How rum's ranking differs from ts_rank_cd

ts_rank_cd (cover density) only knows lexeme presence and document length. rum_ts_score also knows lexeme positions, so it ranks:

  • Phrase matches higher than disjoint matches of the same lexemes.
  • Closer co-occurrences higher than distant ones.
  • Documents where query lexemes appear early higher than late.

This is closer in spirit to BM25's term-frequency × inverse-document- frequency × proximity scoring than ts_rank_cd is, though it is not algorithmically identical to BM25.

Errors

ErrorCauseFix
function rum_ts_score(...) does not existrum not installed in this database.Install rum (see Quick start), then CREATE EXTENSION rum;
:db.error/fn-arity rum-fulltext requires at least 3 argumentsWrong arg count.Pass ($ :attr "text").
:db.error/fn-arg rum-fulltext second argument must be a keyword attributeAttribute is missing or not a keyword.Use :attr/ident form.
:db.error/missing-extension rum is not installed in this databaseCalling create_rum_fulltext_index before installing rum.CREATE EXTENSION rum;
:db.error/unknown-attribute Attribute :foo/bar is not registeredIndex helper for an unregistered attribute.Transact the schema first.
(d/q '[:find ?title ?score
       :where
         [(rum-fulltext $ :issue/title "memory leak") [[?e ?title ?score]]]
         [?e :issue/status :status/open]
         [?e :issue/priority :priority/high]
       :order (desc ?score)
       :limit 20]
     db)

Compiles to a query plan that:

  1. Hits the partial RUM index on :issue/title for ranked top matches.
  2. Joins the result back to the :issue/status and :issue/priority attribute datoms via the entid.
  3. Returns the top 20 by descending rum_ts_score.

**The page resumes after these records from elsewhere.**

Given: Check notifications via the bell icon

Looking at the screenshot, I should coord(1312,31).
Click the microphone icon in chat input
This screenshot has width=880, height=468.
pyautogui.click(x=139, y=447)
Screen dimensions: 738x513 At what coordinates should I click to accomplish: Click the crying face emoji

If the RUM index is sized appropriately and the status/priority datoms are also indexed, the entire pipeline is index-driven — no sequential scan over the issue body text.

License caveat

ParadeDB's pg_search is AGPL-3.0, which makes it unsuitable for many commercial deployments without source-disclosure. rum is PostgreSQL license — same terms as PostgreSQL itself. If you ship a SaaS or proprietary product, rum is the only credible permissive choice for index-backed BM25-style ranking in PostgreSQL today.

What this does NOT give you

  • True BM25. rum's score is positional + length-aware but is not the algorithm Lucene/Tantivy implement. Close, not identical.
  • Faceted search, aggregations, learned ranking. That's Elasticsearch/Tantivy territory.
  • Cross-attribute ranking in one call. Each rum-fulltext binds one attribute. Combine with OR for multi-attribute search; the resulting plan does index lookups per attribute then unions.
  • Fuzzy / typo-tolerant matching. Use pg_trgm's (similar-to) or pg_tre's (fuzzy-match) for that.